不久之後的一天,聯合國大會要表決二十多項提案。代表團決定由符浩同志出席大會投票,我任他的會場翻譯。我們議出中國代表團對這二十多項決議的表決態度之後,符浩同志囑我「請示喬團長」。此時已是午餐時候。當時代表團全體都在二樓一個大餐廳吃飯,只有正、副代表十位領導在十四樓單獨就餐,可以同時商議事情。我匆忙吃完飯上樓去請示團長,見他們才剛開始用餐。我怕耽誤時間就過去問冠華,他是否可以馬上看一下我們的投票方案。他可能正熱烈地討論什麼事情,回頭衝我說:「連頓飯都不讓我好好吃!有什麼事情吃完飯來不及了!」我沒回答,坐在一邊等候。後來覺得看這些領導吃飯彆扭,於是我說:「我到團長的會客室等吧!」冠華未予置理。等了很久,領導們才吃完午餐,冠華走進他的套房,準備進裡面臥室休息。我站起來說:「喬團長,可以看看這份方案嗎?今天下午要表決。」他一怔,忘記了曾叫我等候。接著很不高興地對我發脾氣說:「你們還讓我活不活?連一點點休息時間都不給我!」我一肚子委屈,心想你們這些大人物吃了一個鐘點的飯,叫我等你又發火。一下子,我也生氣了,把方案往他辦公桌上一扔說:「團長愛看不看,反正下午表決,你讓程秘書還我好了。」說完跑出他的套房,回到房間就趴在床上哭起來了。那時和我同住一屋的是北京醫院護士小倪。她問我怎麼了。我說:「我回北京就申請回學校教書去。這外交部的官衙門,我受不了那份氣!當了官,幹嗎脾氣那麼大。小幹部就該是受氣包?!」過了一會兒,程秘書拿著方案找我來了,說喬部長看完了。他勸我不要鬧情緒,喬部長擔子重,難免急躁,大家要體諒他。後來,符浩同志知道了,又對我說:中央要老喬這次來出席聯大,任務那麼艱鉅,他很累;又說老喬心情也不好,他的夫人去世不久。符浩說老喬應該再找個伴侶,不然他的生活太苦了。我從來都是個很容易動感情、同情別人不幸的人,聽了符浩同志一番話,我覺得也許團長也需要理解,那些慪氣的事就算了。

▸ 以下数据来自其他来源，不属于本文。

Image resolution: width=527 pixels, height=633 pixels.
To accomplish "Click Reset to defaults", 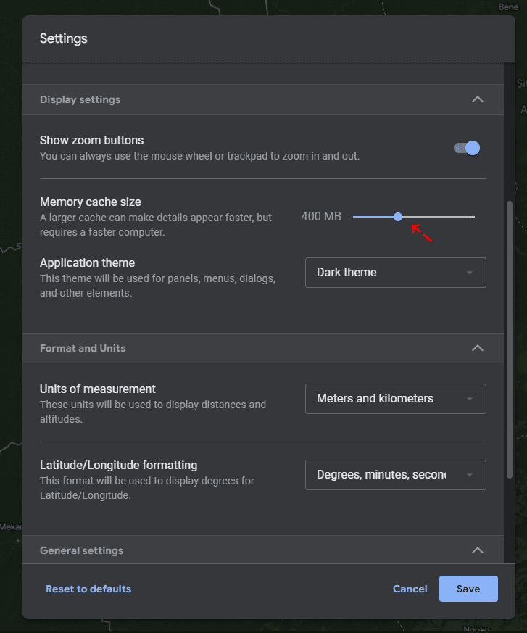I will (88, 589).
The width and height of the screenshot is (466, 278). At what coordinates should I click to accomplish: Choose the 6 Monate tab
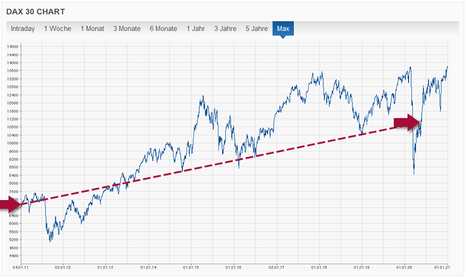coord(164,28)
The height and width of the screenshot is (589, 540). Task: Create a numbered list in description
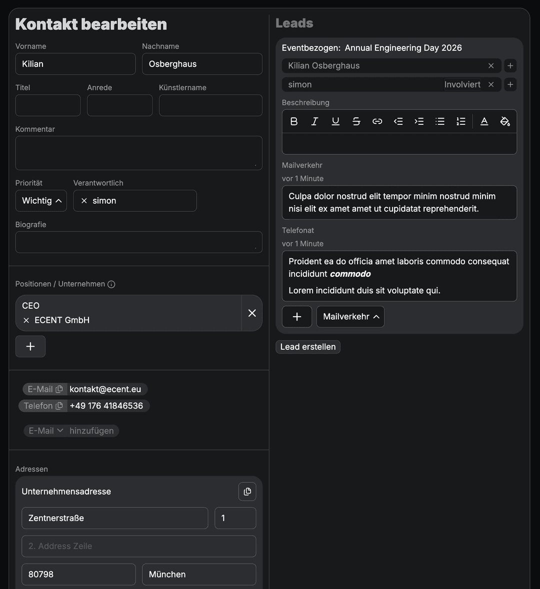click(461, 121)
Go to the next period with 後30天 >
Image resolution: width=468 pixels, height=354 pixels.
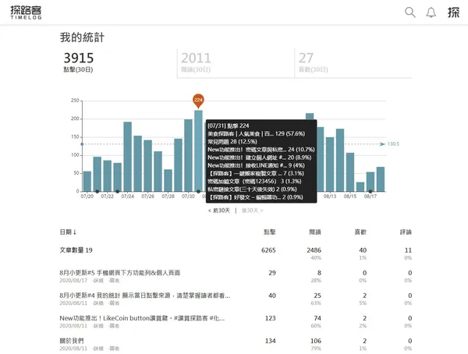pos(253,211)
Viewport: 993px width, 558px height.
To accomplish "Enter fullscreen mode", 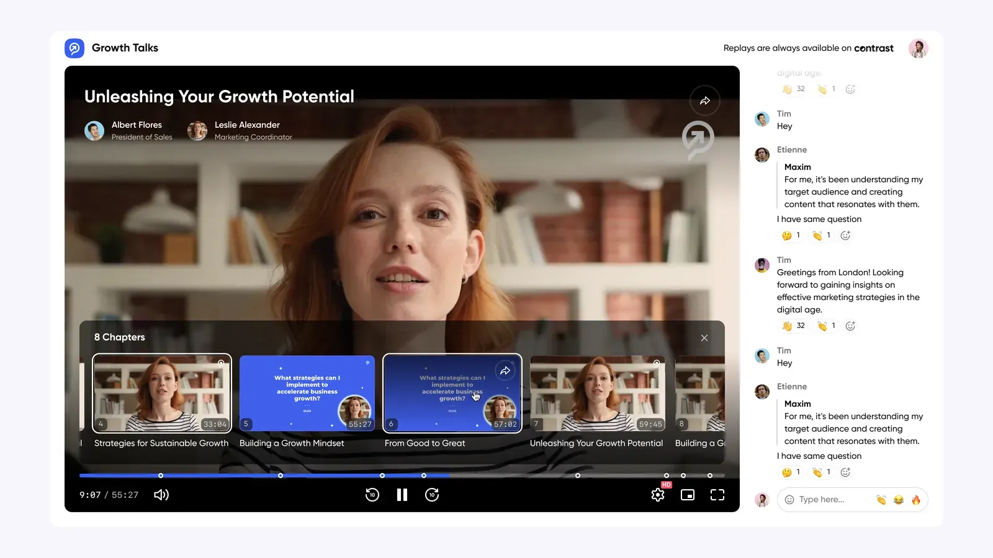I will (x=717, y=495).
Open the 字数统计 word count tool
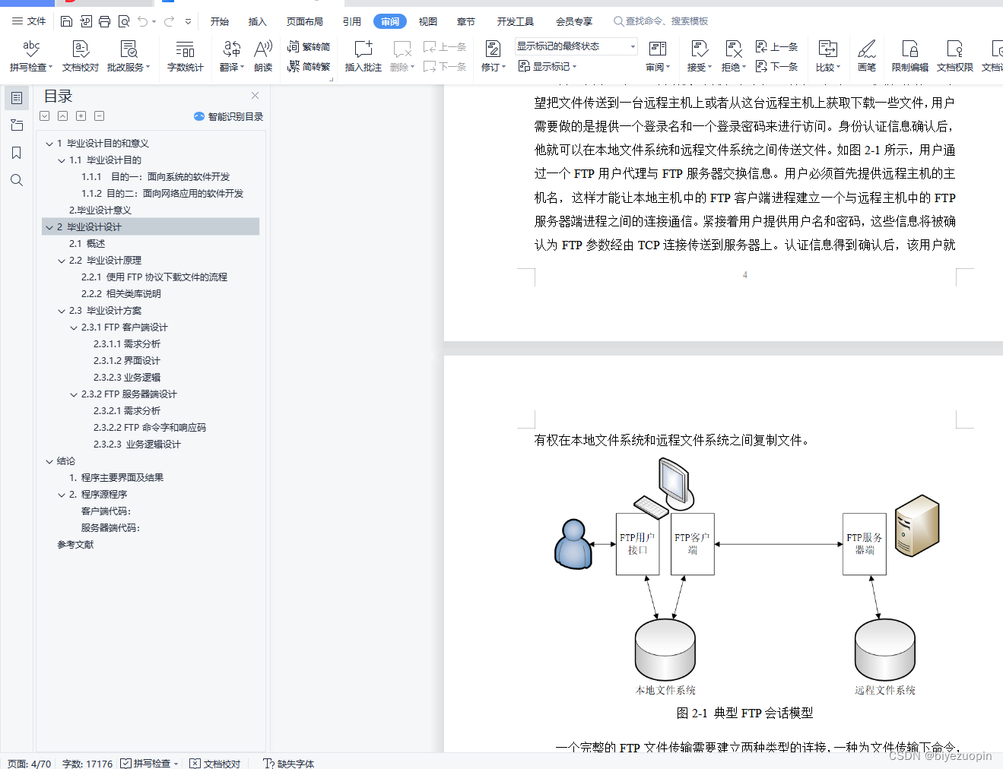The width and height of the screenshot is (1003, 769). [185, 53]
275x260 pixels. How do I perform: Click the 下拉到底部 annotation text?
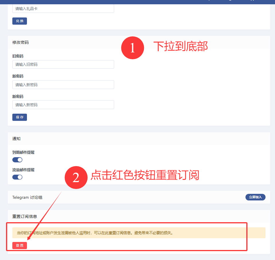pyautogui.click(x=181, y=46)
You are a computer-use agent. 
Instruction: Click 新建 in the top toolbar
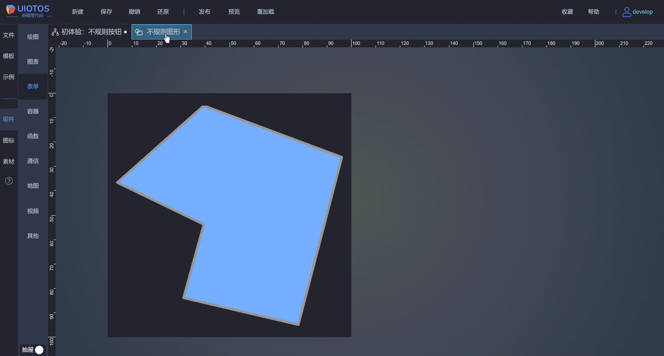coord(78,12)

從聯大回國後,由於我在亞洲司,不屬冠華所管,因此也就很少接觸。轉眼到了1972年的8月,聯大的準備工作又忙起來了。中央為了協調各友好國家的關係,派冠華在大會前出訪羅馬尼亞、阿爾巴尼亞和巴基斯坦。東歐司的有關同志陪他去羅、阿兩國後,回烏魯木齊休息兩天,由當時的亞洲司副司長葉成章和我從北京去烏魯木齊會合後陪同冠華去巴基斯坦。東歐司的同志在新疆等我們回來後同機回京。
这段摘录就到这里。